Provided records:
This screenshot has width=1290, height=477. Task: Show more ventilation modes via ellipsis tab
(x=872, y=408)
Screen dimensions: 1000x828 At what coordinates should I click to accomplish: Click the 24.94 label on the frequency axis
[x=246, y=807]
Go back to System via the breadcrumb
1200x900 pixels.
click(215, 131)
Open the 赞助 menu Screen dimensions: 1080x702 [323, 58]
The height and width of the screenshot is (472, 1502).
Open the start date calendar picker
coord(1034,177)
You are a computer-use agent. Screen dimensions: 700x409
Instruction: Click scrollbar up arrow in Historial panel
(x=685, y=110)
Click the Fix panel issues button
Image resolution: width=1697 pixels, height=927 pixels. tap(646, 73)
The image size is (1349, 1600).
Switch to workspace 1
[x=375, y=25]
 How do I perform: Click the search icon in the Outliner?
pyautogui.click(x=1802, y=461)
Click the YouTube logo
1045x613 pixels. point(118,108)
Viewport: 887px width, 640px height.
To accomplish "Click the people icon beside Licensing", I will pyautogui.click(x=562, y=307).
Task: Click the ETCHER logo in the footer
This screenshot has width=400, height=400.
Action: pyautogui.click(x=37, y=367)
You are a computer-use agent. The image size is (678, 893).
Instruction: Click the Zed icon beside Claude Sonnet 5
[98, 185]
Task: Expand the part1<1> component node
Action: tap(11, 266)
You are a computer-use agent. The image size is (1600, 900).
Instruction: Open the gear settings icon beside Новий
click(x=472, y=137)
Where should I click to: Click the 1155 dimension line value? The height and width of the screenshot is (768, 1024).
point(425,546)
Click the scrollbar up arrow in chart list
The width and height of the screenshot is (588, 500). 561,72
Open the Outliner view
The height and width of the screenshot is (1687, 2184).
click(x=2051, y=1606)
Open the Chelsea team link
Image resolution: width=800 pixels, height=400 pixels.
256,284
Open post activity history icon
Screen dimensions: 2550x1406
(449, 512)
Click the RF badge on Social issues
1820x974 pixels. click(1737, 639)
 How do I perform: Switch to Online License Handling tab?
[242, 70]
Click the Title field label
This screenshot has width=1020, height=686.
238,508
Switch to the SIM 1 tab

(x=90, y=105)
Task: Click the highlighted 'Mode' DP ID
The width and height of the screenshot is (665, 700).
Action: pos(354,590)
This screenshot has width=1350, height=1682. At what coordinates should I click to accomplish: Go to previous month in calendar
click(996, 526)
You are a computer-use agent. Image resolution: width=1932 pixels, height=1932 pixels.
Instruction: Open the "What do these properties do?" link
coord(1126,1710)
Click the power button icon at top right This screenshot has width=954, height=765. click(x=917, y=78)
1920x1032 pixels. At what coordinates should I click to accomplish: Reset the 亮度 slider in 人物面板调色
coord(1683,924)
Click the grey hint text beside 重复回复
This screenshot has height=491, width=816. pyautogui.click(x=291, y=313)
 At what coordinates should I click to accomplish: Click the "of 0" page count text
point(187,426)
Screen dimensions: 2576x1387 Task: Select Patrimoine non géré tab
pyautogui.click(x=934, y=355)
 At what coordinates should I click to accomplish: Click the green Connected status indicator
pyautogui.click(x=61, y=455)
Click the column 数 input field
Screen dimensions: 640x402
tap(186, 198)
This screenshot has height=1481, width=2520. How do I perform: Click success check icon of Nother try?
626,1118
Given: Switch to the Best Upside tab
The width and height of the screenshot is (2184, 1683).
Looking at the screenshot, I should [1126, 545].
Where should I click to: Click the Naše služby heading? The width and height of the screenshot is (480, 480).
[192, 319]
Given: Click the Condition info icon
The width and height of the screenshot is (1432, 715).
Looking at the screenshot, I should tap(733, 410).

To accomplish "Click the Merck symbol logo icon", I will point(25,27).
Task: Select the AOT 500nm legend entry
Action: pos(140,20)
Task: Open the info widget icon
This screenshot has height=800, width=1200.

Problem description:
Rewrite the rows starting at the one containing "Click the YouTube logo" and ending at the one containing "Action: pyautogui.click(x=37, y=367)", swapping "footer" for "header" and leaving everything else unchanged.

Answer to the problem:
Click the YouTube logo
1045x613 pixels. point(118,108)
Viewport: 887px width, 640px height.
To accomplish "Click the people icon beside Licensing", I will pyautogui.click(x=562, y=307).
Task: Click the ETCHER logo in the header
This screenshot has width=400, height=400.
Action: pyautogui.click(x=37, y=367)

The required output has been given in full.